Un de mes amis a pour habitude de répéter que la mort d’un homme a pour tragédie corollaire de provoquer la perte irrémédiable d’une bibliothèque. Il n’a pas tort. Chaque être est une bibliothèque vivante, au sens large, une bibliothèque des sensations, regroupant les livres, objets, lumières, senteurs, goûts, sons et expérimentations se rapportant aux six facultés sensorielles que tout humain porte en lui : la vue, le toucher, le goût, l’ouïe, l’odorat et le désir.

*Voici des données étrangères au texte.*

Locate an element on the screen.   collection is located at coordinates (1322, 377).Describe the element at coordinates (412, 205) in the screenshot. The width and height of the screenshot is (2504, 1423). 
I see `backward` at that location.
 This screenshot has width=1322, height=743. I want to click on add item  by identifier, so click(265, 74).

La lecture, la musique, les parfums, les objets, les couleurs et les attirances sexuelles ont des liens spécifiques à chaque être humain qui répondent à des lois générales de correspondances que la nature et les règles de vie en société s’efforcent de conserver invisibles et perpétuer pour maintenir les êtres humains dans l’ignorance de leurs chaînes, hors les chemins de la liberté. Or, la liberté n’est pas qu’une histoire de droits et obligations octroyés dans le cadre de chartes, préambules ou constitution appelés simplement à fortifier juridiquement les droits de l’homme. La liberté est d’abord humaine, c’est à dire individuelle, spirituelle et physique, avant de constituer des droits dévolus à l’ensemble d’une communauté. Et l’homme n’est pas simplement libre en cultivant son jardin. Il doit aussi, avec abnégation, enrichir la bibliothèque des sensations qu’il possède en lui-même, selon ses capacités propres, les circonstances et l’obstination du hasard.
Ce sont ces « correspondances cachées » et « intelligences secrètes » que la présente rubrique s’efforcera de mettre régulièrement en évidence.